The pictures do not go in the copy. Reproduce the rest of the entries exactly.

Segment Start: DATA SHOWN

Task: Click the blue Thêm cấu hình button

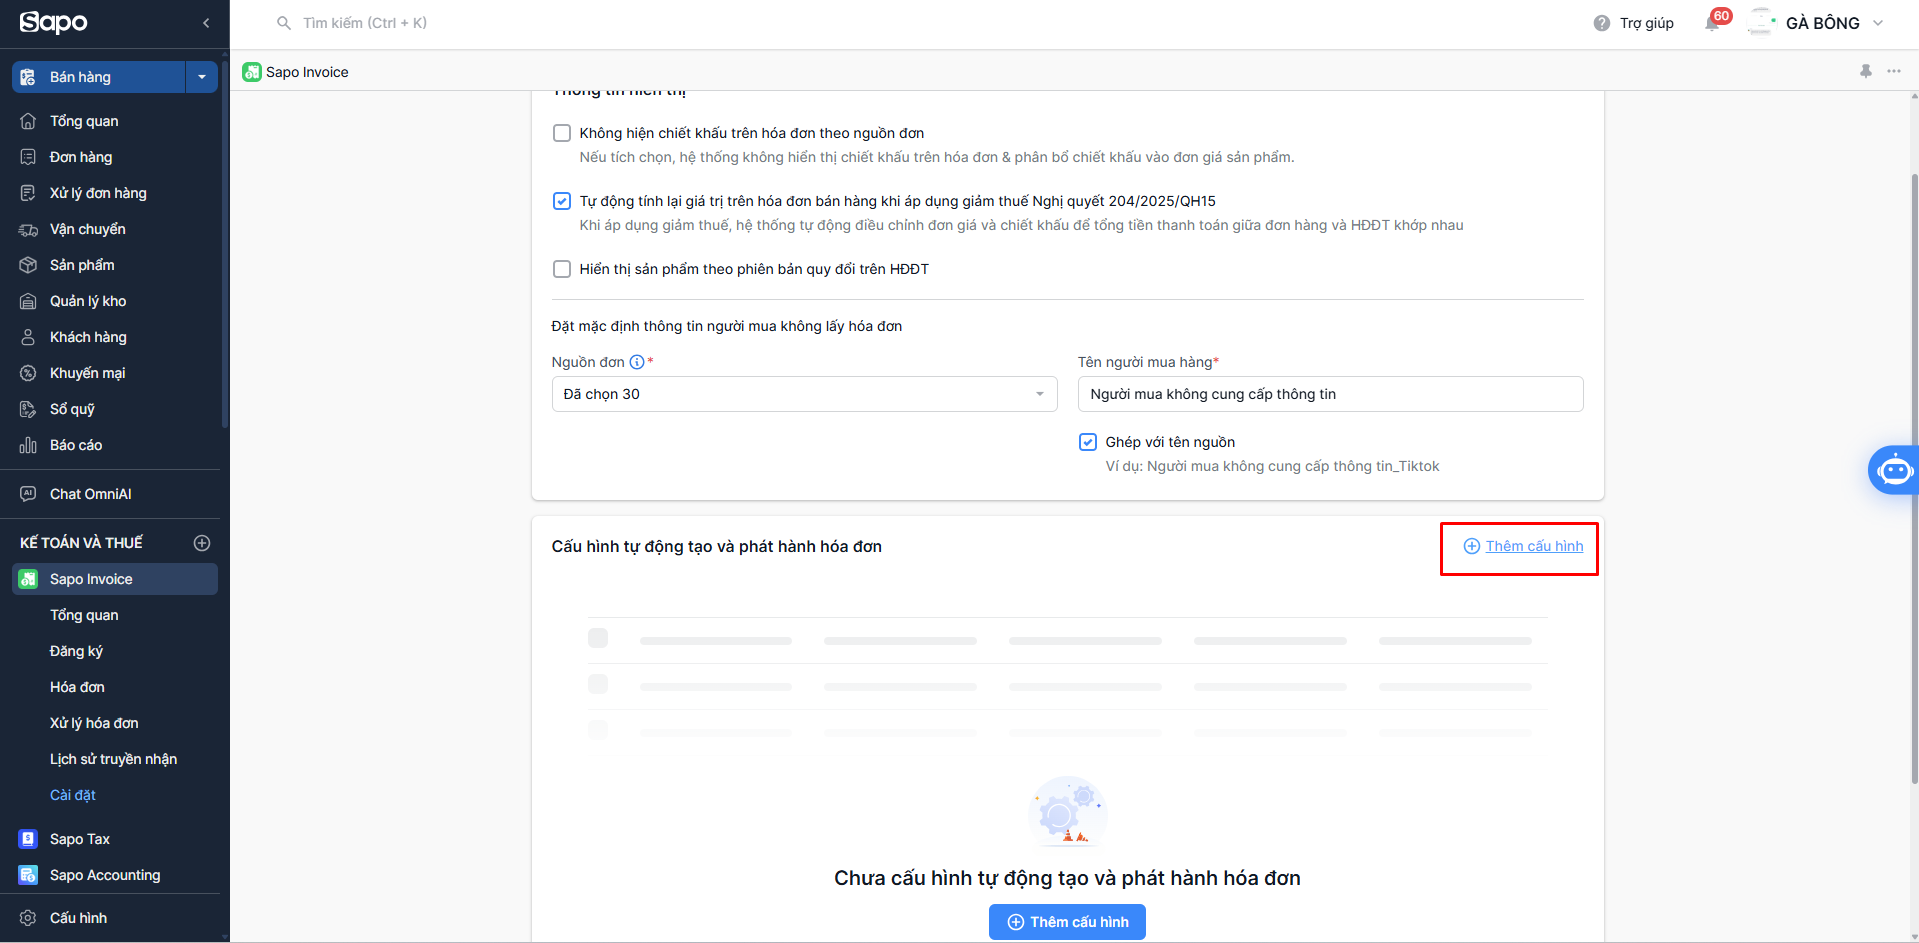Action: tap(1067, 922)
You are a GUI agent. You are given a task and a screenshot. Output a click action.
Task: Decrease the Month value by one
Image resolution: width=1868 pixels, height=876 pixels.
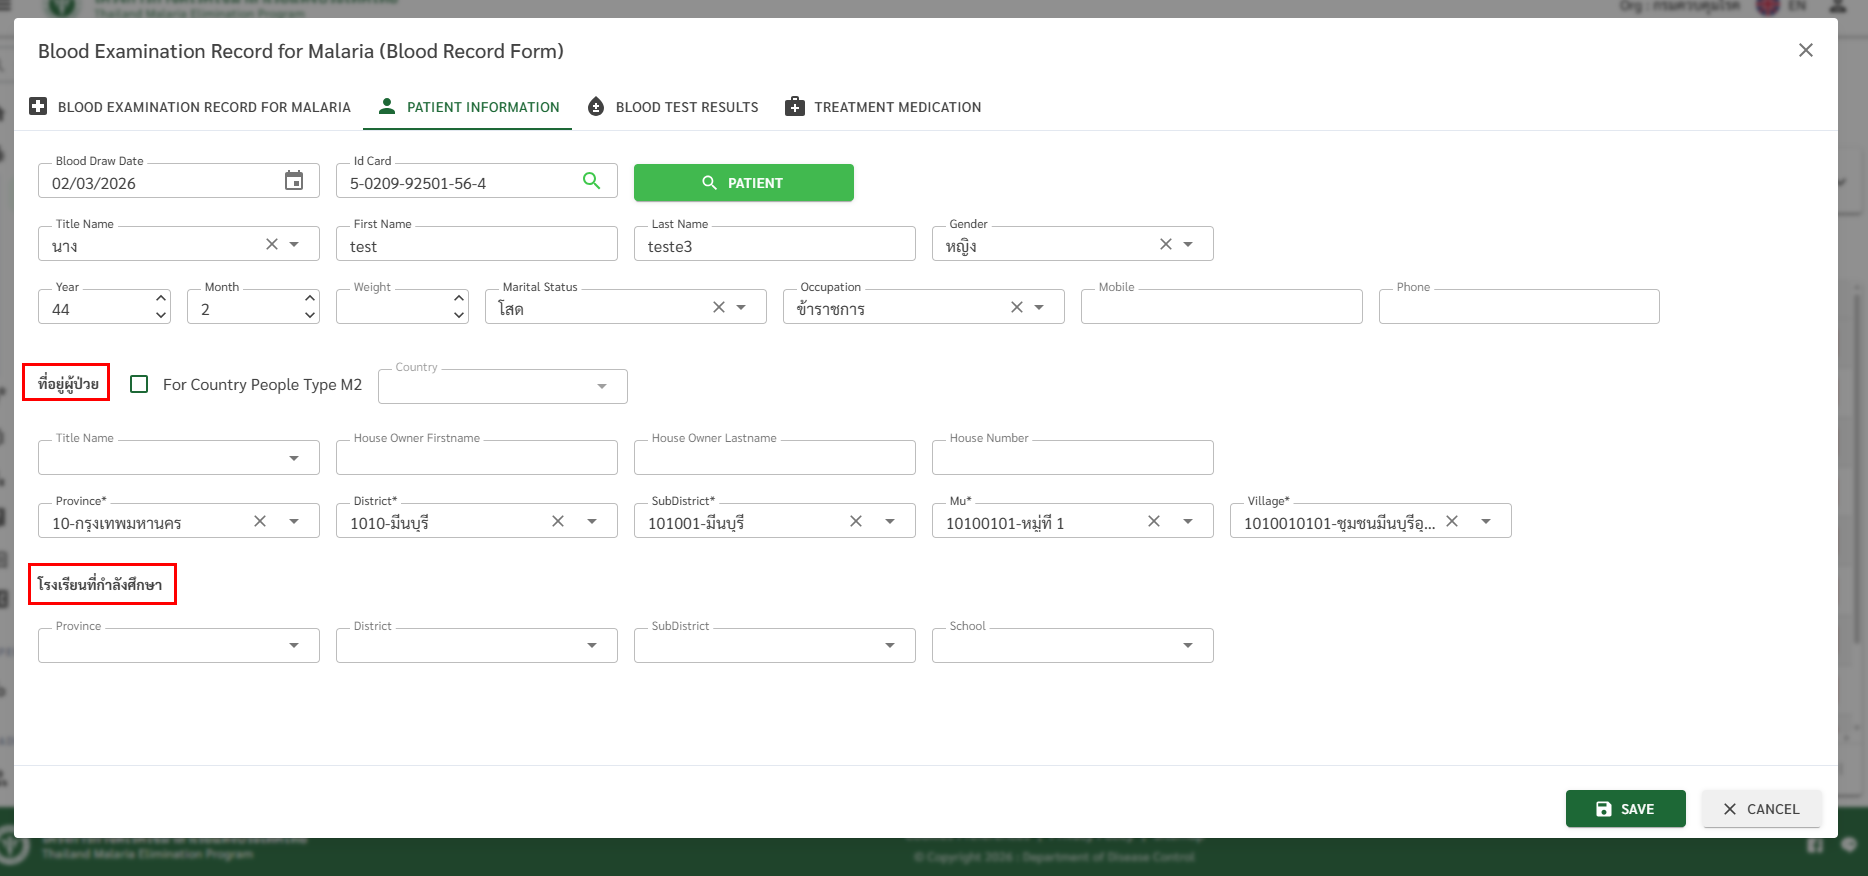(310, 315)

Segment End: DATA SHOWN

▶ _TASK RESULT_
Task: Click the blue Thêm cấu hình button

Action: tap(1067, 922)
You are a GUI agent. You are given a task and a screenshot. Output a click action.
Task: Decrease the Month value by one
Image resolution: width=1868 pixels, height=876 pixels.
(310, 315)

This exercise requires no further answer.